Partnergemeinde

Gemeindepartnerschaft mit St. Blasien im Schwarzwald

St. Paul im Lavanttal verbindet mit St. Blasien im Schwarzwald eine schon lange bestehende, historisch begründete Verbindung. Wurde doch unser im Jahre 1782 aufgehobenes Benediktinerkloster mit Mönchen aus dem Schwarzwald, im Jahre 1809, neu besiedelt und wieder belebt.

In der malerischen Landschaft des südlichen Schwarzwaldes hat jede Jahreszeit ihren besonderen Reiz. Von den beliebten Wanderwegen rund um St. Blasien kann man den zauberhaften Blick auf den majestätischen Dom im Talgrund genießen. Beherrschend ragt er über den romantischen Kurort. Das Kolleg, ursprünglich eines der bedeutendsten Benediktinerklöster, beherbergt seit über 50 Jahren die weithin bekannte Schule der St. Blasier Jesuiten.

 

Geschichte von St. Blasien im Schwarzwald

St. Blasien, die wohl bedeutendste und mächtigste ehemalige Benediktinerabtei des Schwarzwaldes, erscheint im Jahre 858 als "cella alba" des Klosters Rheinau erstmals im Licht der Geschichte.
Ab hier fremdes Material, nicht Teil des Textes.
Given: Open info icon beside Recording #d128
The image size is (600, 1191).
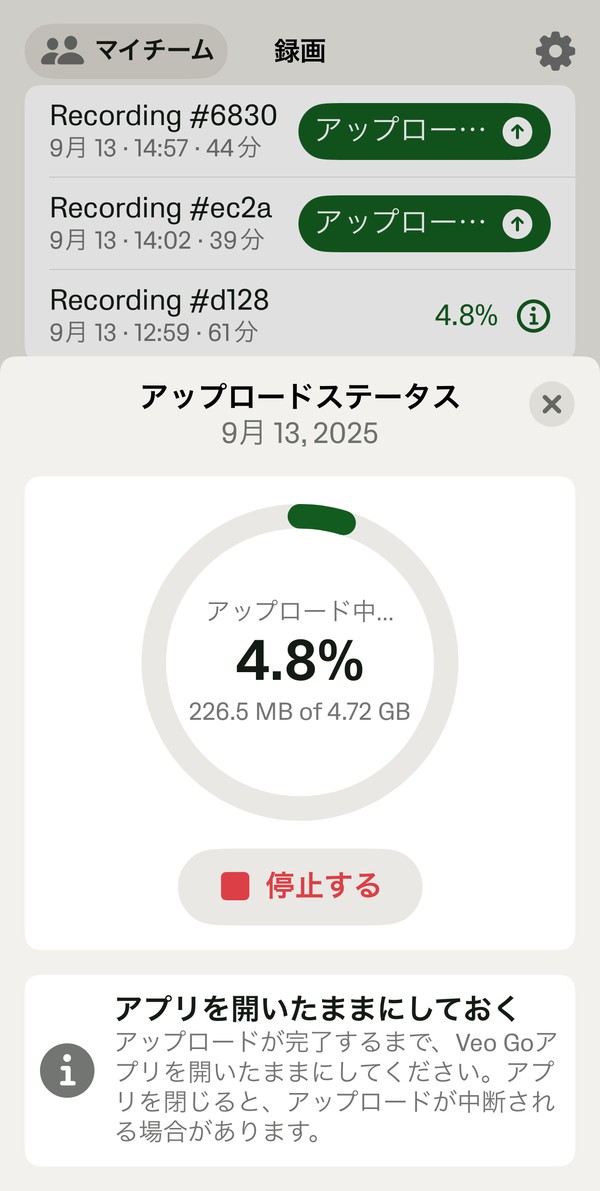Looking at the screenshot, I should pos(534,316).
Ihre erste Blütezeit erlebte sie im 11. und 12. Jahrhundert, als sie mit Hirsau und Allerheiligen in Schaffhausen zu einem der wichtigsten Reformzentren mönchischen Lebens wurde, dessen Einfluss bis nach Niederösterreich, die Schweiz, das Elsaß und Frankreich reichte.
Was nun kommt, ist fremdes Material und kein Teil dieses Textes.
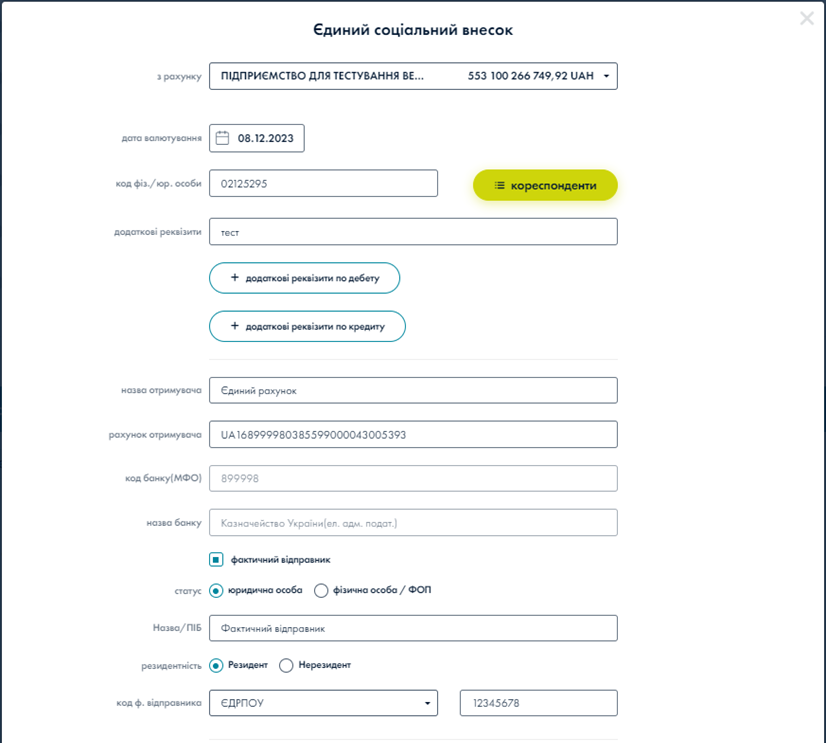Click the list icon inside кореспонденти button
Screen dimensions: 826x743
pyautogui.click(x=501, y=185)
Im 16. und 17. Jahrhundert erneut erstarkt, gelangte das Kloster vor allem im 18. Jahrhundert mit seiner berühmten Gelehrtenakademie und eigener Druckerei zu geradezu europäischer Geltung.

Ausdruck dieser glänzenden, auch politisch bedeutsamen Stellung war nicht nur der Neubau der gewaltigen Barockanlage 1728-1742, sondern auch die Erhebung der Äbte in den Reichsfürstenstand 1746. Zerstörungen in den Jahren 1322, 1525 und 1768 waren Anlass zu erneutem Aufschwung des ehedem vorderösterreichischen Klosters. Im Zuge der Säkularisation zu Beginn des 19. Jahrhunderts wanderten die Mönche nach St. Paul/Kärnten aus.